In contrast, The MIT (and BSD-3) license is simple most common and highly permissive ("least friction"). It lets anyone use, copy, modify, merge, publish, distribute, sublicense, and sell copies of the software, as long as the original copyright and license notice remain. MIT is well liked for its simplicity and minimal restriction, making it a go-to for developers who want the broadest adoption with the least friction. Importantly, MIT-licensed code can be re-used in both open and closed source projects. For maximally broad reuse, minimal restrictions, and commercial friendliness, MIT is generally preferred. IIRC, Apache 2.0 is also permissive with an explicit patent grant, and it includes a clause that protects against contributor lawsuits. But I am not so sure about this.
CC0 ("No Rights Reserved") is basically a public domain dedication for the code (rare on CRAN), waiving as many rights as legally possible. ImageJ is not CC0 but public domain. This app became the defacto standard for many doing image analysis. It’s ideal for pure data packages or code that the author wants to be maximally reused without even attribution.

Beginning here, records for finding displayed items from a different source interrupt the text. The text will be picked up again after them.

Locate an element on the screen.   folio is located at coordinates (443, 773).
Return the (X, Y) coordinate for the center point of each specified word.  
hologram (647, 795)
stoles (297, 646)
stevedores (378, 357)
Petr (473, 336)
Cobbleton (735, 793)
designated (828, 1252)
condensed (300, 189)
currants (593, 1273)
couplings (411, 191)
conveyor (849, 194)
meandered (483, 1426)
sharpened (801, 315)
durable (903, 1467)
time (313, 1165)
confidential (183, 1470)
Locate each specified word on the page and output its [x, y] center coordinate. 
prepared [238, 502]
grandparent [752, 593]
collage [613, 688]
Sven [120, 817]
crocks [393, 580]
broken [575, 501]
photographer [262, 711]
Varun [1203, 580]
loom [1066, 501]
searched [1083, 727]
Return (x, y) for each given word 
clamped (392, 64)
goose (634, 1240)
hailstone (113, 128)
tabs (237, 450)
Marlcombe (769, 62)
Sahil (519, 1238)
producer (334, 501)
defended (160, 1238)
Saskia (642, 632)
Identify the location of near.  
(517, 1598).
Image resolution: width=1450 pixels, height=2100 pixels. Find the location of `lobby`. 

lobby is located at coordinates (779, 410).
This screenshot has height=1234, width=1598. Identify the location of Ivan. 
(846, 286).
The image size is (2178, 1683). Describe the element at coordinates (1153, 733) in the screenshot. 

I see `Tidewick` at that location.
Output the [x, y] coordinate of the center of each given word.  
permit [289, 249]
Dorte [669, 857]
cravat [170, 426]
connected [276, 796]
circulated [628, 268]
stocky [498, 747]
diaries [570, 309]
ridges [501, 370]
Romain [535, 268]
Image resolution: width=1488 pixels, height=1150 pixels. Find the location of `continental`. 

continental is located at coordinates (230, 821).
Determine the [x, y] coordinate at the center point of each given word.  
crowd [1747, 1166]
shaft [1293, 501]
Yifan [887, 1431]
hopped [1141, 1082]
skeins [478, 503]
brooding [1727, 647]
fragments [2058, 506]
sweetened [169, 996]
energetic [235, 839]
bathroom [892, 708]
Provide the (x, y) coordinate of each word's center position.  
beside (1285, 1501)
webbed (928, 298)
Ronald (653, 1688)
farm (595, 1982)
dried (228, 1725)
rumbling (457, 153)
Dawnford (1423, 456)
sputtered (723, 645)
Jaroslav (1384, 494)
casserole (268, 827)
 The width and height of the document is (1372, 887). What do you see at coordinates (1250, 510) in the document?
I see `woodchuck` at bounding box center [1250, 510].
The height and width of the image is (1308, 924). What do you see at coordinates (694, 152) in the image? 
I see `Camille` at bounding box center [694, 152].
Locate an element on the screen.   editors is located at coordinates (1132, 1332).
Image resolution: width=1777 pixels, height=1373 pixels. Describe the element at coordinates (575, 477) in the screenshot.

However, it is less common for code and may cause confusion, as many open source projects and organizations are more familiar with MIT or GPL. For pure data or works intended to be fully in public domain, CC0 is appropriate.
Other licenses include Apache 2.0, BSD, MPL or even more restrictive proprietary licenses. Each comes with its own nuances, such as patent clauses (Apache) or specific attribution requirements (BSD). CRAN policies generally expect open source licenses, and proprietary licenses are not accepted for public packages.
I have MIT and GPL licensed packages on CRAN, and I am fine with both.
@pangolin thank you for this nice summary.
I hope it is a bit of help for you. Do you have a link to your package?